Tuesday, July 18, 2006

Ramen Fever - Part II

I ran out of my favorite breakfast item a few days ago, and I've been scrambling in the kitchen every morning, trying to find something I wanted to eat... I've found myself eating the pseudo-fresh ramen packages for breakfast two days in a row, but it's just not the same anymore... I used to genuinely like those packets. But now... after my exposure to really high quality ramen in Japan... they just don't do anymore...
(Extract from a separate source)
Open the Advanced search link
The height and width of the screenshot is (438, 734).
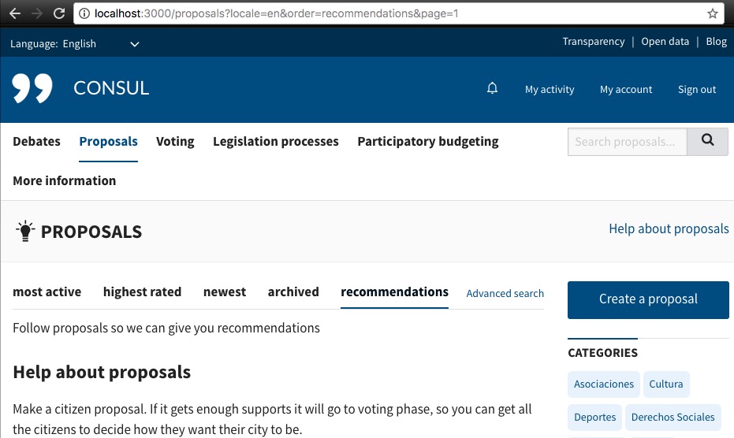tap(505, 294)
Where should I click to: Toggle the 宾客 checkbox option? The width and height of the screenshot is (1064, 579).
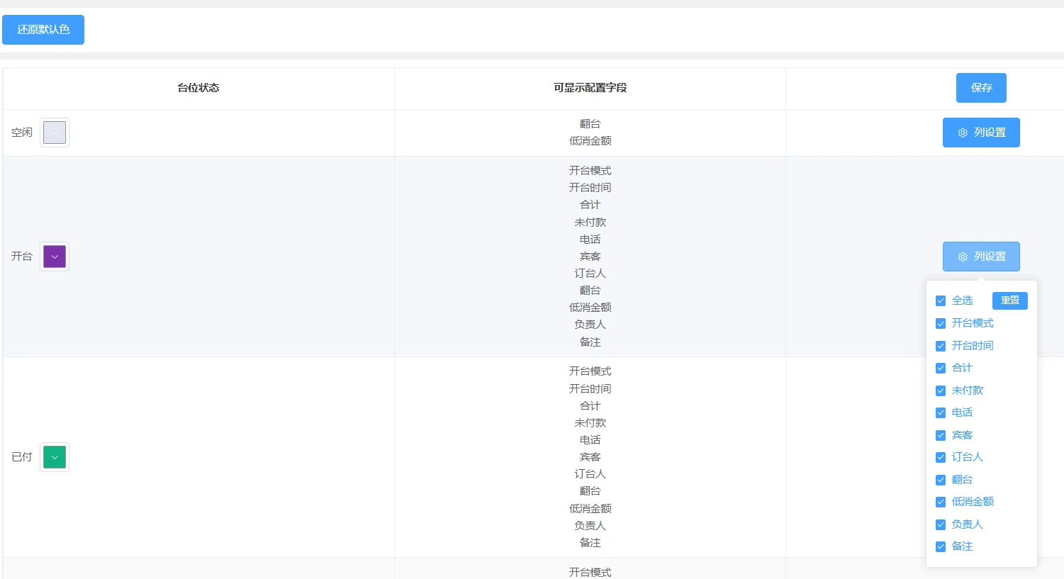tap(941, 435)
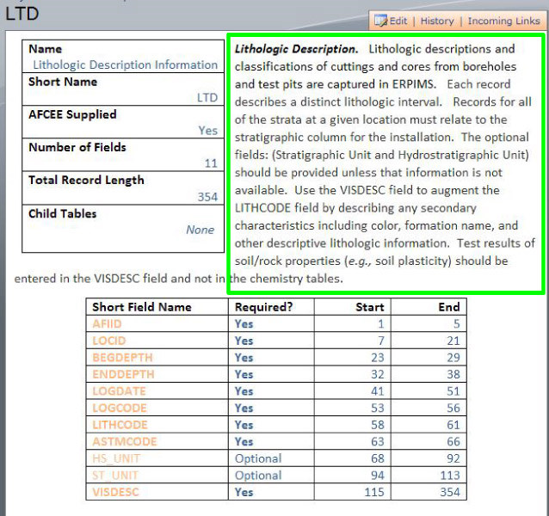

These pictures really don't do the ramen justice, but it's the best I could do with the Papa Bear's automatic camera and the strange yellow lighting at the Nagoya Men-douri ramen theme park. The theme park is made to look and feel like the mid-Showa period (~50 yrs ago?), and so the entire park has that yellow, old-school light-bulb kind of lighting...

ramen

Seriously, Japanese ramen really has changed a TON in the decade I have been away from the Japanese ramen scene. I've been a big fan of ramen all my life, but my favorites were always the instant bowl kind (vs the instant cup ramen). I do remember how ramen shops were getting increasingly more popular with every short visit back to Japan - I distinctly remember one noodle shop that was so good a few years back, I had two bowls of the ramen back-to-back to the store keeper's surprise. Back then, though, it was the noodles that caught my appetite. Not until this last visit, did I get to try some of the supposedly best ramen soup - the new, powerful driving force behind the Ramen Fever in Japan.

ramen2

I've been following some of the Japanese ramen blogs, comics, and essays, and here is the gist of the story. Ramen shops started out with just making a simple stock for the noodles in Post-War Japan. Back then, the seasoning was the differentiating aspect for the shops. Then, the Hakata Tonkotsu Ramen Boom happened, and all these shops with mega-rich pork broth started popping up everywhere, redefining what a ramen soup should be like. As the ramen shops learned how to make powerful broth from all sorts of animal parts, the quality of the ramen soups improved drastically and more creative efforts were put into the noodles to match the soup better. Soon, the revival of the fish stock broth as a harmonious partner to the animal broth blossomed, and ever since then, ramen in Japan has become a culinary achievement like few others - quick, delicious fast-food meals where chefs carefully construct flavors, mixing and matching ingredients, toppings, spices, noodle textures, and anything else they can possibly think of changing to improve upon their ramen.

scan

I only had enough appetite to sample two of the six ramen shops for a total of 8 bowls of ramen - 2 main bowls and 2 half-bowls for the four of us at two shops. The two shops differed in their strengths - the first shop being more noodle-focused and the second shop being very much soup-focused. Although I always thought I was a noodle-focused kind of girl, the soup at the second shop really blew me away. It was simply divine. The complexity of the Shoyu ramen soup was amazing - rich in deep flavors with that familiar warm undertone of the Japanese favorite dashi - fish and seaweed broth. I smelled the dried fish ever so slightly while the chicken and pork added strength that dashi never had. There was no hint of oiliness or heaviness, just deep, nourishing richness of a well made animal stock. No joke, I have never had soup so perfectly delicious to my palate before.

I learned a lot from that bowl of ramen - I think my soups are going to get better now that I have a clear idea of the 'most delicious' flavor... Although it's too hot now to spend hours infront of the stove, I think this winter is going to be a soupy winter!

2 comments:

Anonymous said...

Hah, I love the hand model! ;^)

Anonymous said...

I remember going to the Ramen Museum in Yokohama and having a bowl of Sapporo miso ramen there. It tasted a little burnt, but boy was it goooood.